Adverse outcomes of treatment are related to the side effects of particular medications used to treat this disorder.
Intermittent explosive disorder is thought to have its onset in adolescence or young adulthood and to run its course by the end of the third decade of life. Here again, the data for such conclusions are quite limited.
Kleptomania
DSM-IV-TR Diagnostic Criteria
Recurrent failure to resist impulses to steal objects that are not needed for personal use or for their monetary value.
Increasing sense of tension immediately before committing the theft.
Pleasure, gratification, or relief at the time of committing the theft.
The stealing is not committed to express anger or vengeance and is not in response to a delusion or a hallucination.
The stealing is not better accounted for by conduct disorder, a manic episode, or antisocial personality disorder.

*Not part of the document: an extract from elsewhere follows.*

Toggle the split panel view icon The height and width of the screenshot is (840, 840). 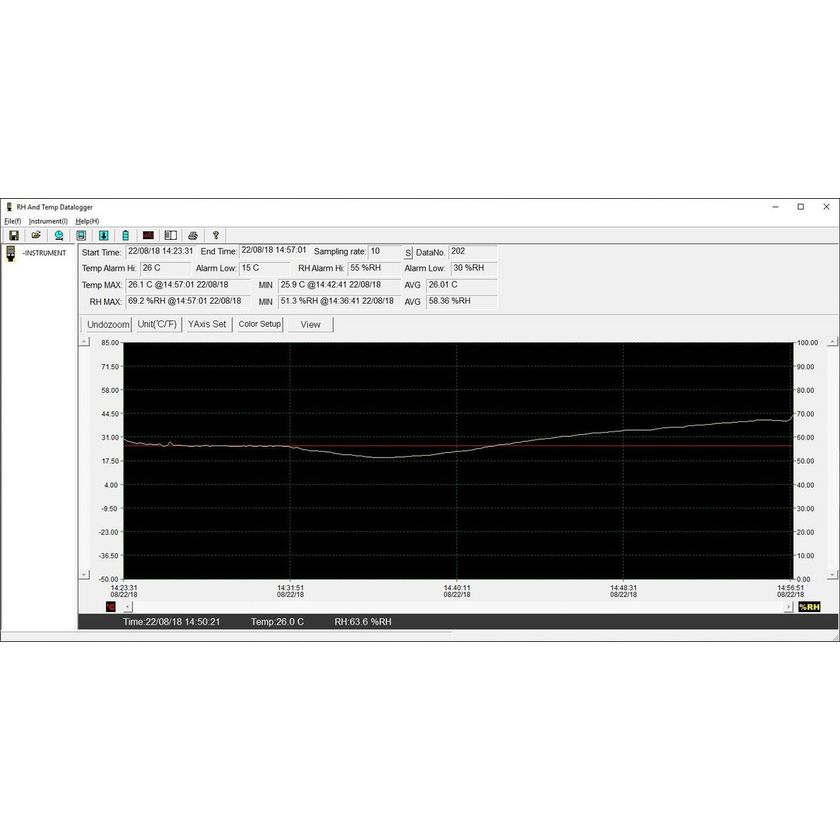170,235
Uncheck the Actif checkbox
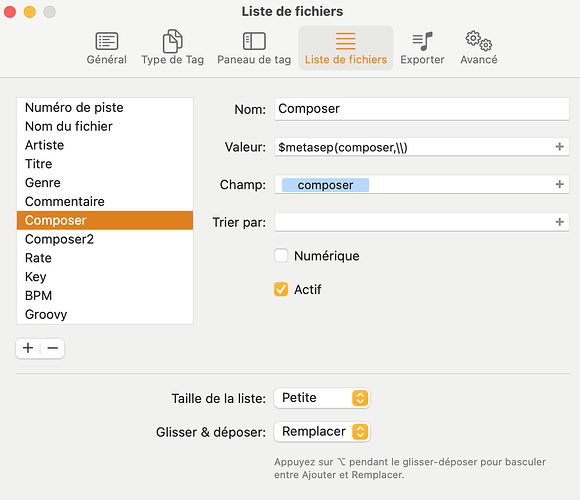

(Reprinted, with permission, from Diagnostic and Statistical Manual of Mental Disorders, 4th edn. Text Revision. Washington DC: American Psychiatric Association, 2000.)
Although kleptomania has been recognized since the early nineteenth century as an egodystonic impulse to steal, little systematic study has been undertaken to understand this disorder. The individual with kleptomania often feels guilty and fears apprehension and prosecution. Several psychiatric disorders have been linked to kleptomania; the most recent studies point to eating disorders and compulsive spending.

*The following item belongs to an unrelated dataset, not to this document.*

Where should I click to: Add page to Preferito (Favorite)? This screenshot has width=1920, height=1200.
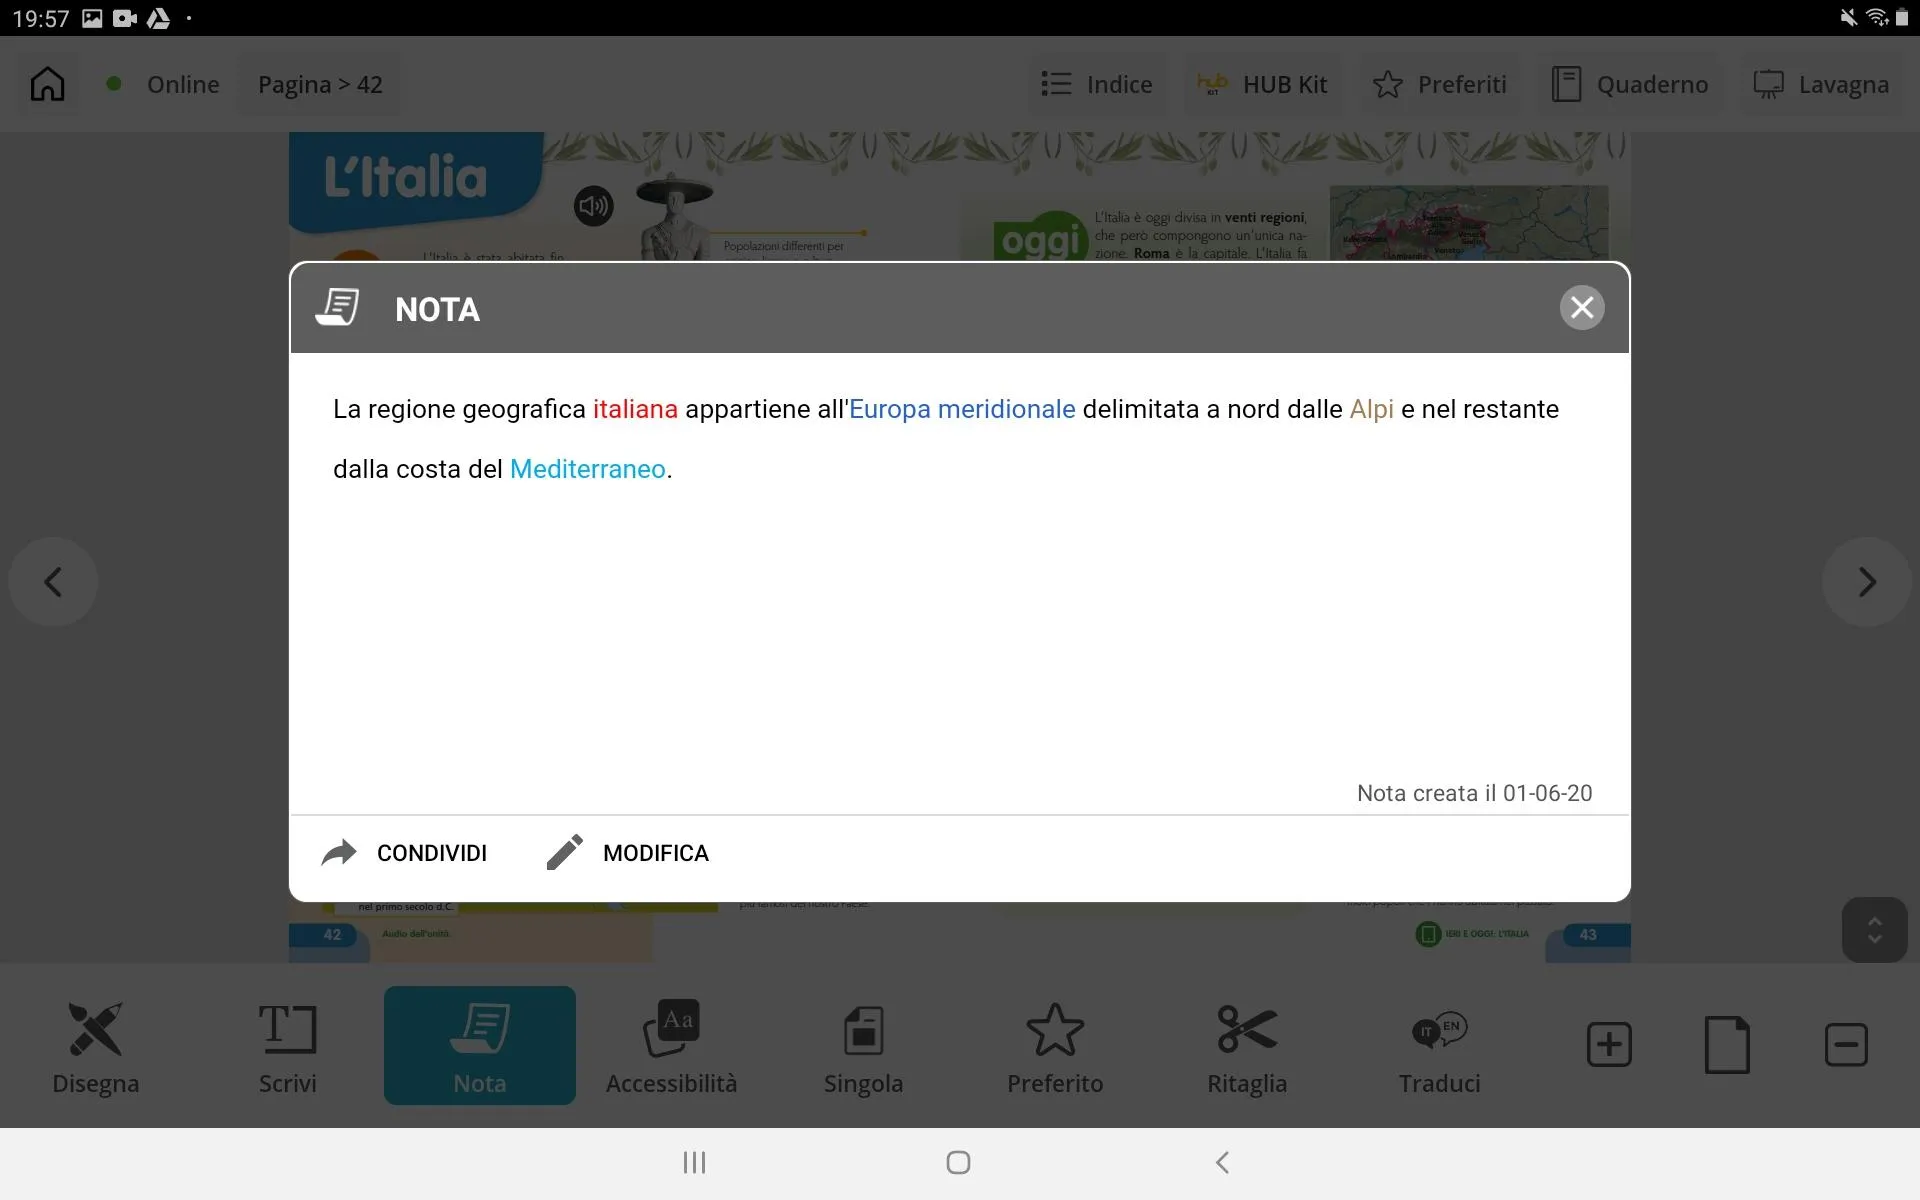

Because most shoplifters steal for profit, fewer than 5% of shoplifters meet criteria for kleptomania. It is a rare disorder of unknown prevalence, although the disorder may be more common than thought. Kleptomania is more common in women than in men.
The etiology of kleptomania is unknown. It may be a symptom rather than a disorder.
Little is known about the genetics of kleptomania. Family studies have demonstrated high rates of mood, substance-use, and anxiety disorders in first-degree relatives.
The hallmark of kleptomania is the failure to resist the impulse to steal useless objects that have little monetary value. This behavior is not usually purposeful but is performed to relieve a sense of inner tension. There is often a sense of relief upon completion of the theft. The theft usually occurs in retail stores or work locations or from family members. Some patients report feeling high or euphoric while stealing. Most feel guilty after the act and may donate stolen items to charity, return items to the location from which they were stolen, or pay for the stolen items.
A comprehensive history may reveal other compulsive behavior that does not meet full criteria for obsessive–compulsive disorder (OCD). Symptoms of mood disorders, substance-use disorders, anxiety disorders, and eating disorders may also be common in this population.
Neuropsychological testing and laboratory data are nonspecific.
The diagnosis of kleptomania should not be given if the patient’s behavior is better accounted for by antisocial personality disorder, bipolar disorder, or conduct disorder or if stealing occurs as a result of anger or vengeance or as the result of a hallucination or delusional belief. Other important diagnoses to consider include major depression, anxiety disorder, and substance-use disorders.
Psychotherapy and pharmacotherapy have been found useful in single reports. Selective serotonin reuptake inhibitors (SSRIs) and lithium are the agents used most frequently to treat kleptomania. Response rates are confounded by the high rates of comorbid mood and eating disorders.
The majority of patients with kleptomania have a lifetime diagnosis of major mood disorder. Anxiety disorder is also common, as are substance-use and eating disorders. Complications include apprehension, arrest, and conviction for stealing with shame and embarrassment to the patient, friends, and family members. Other risks might include self-destructive behavior associated with major mood disorders and substance use. Adverse outcomes of treatment are related to the side effects of medication and failure to recognize comorbid conditions that may be treated easily.